• **WHAT YOU WILL DO**:
Write out every line of the rows below verbatim, omitting the pictures.

--- START INPUT ROWS ---

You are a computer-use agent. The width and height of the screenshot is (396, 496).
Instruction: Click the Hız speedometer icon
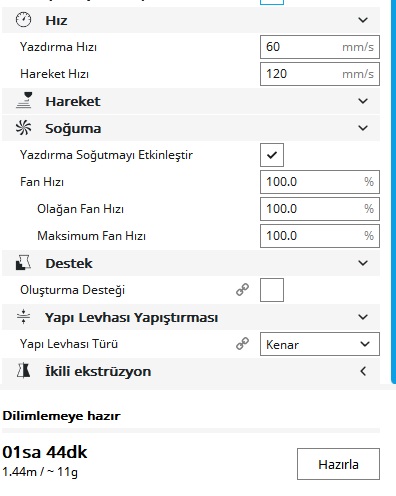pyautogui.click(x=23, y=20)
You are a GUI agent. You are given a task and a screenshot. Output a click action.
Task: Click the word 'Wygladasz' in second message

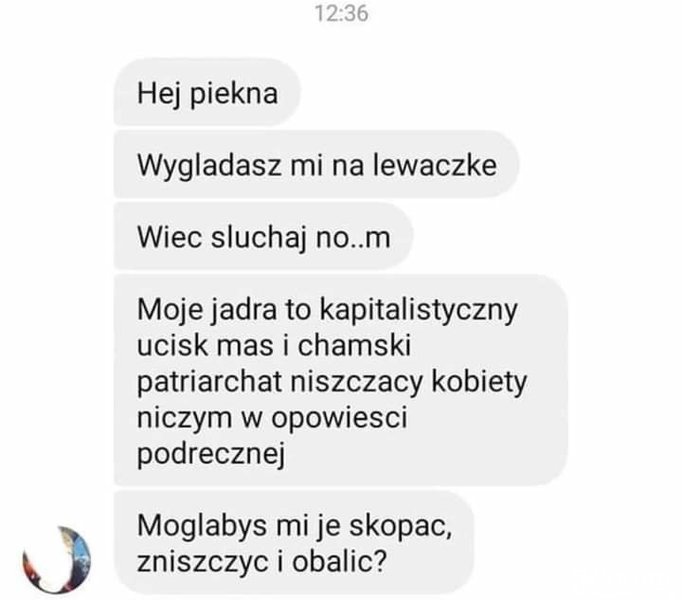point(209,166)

--- END INPUT ROWS ---

• **RESPONSE BELOW**:
You are a computer-use agent. The width and height of the screenshot is (396, 496).
Instruction: Click the Hız speedometer icon
pyautogui.click(x=23, y=20)
You are a GUI agent. You are given a task and a screenshot. Output a click action.
Task: Click the word 'Wygladasz' in second message

point(209,166)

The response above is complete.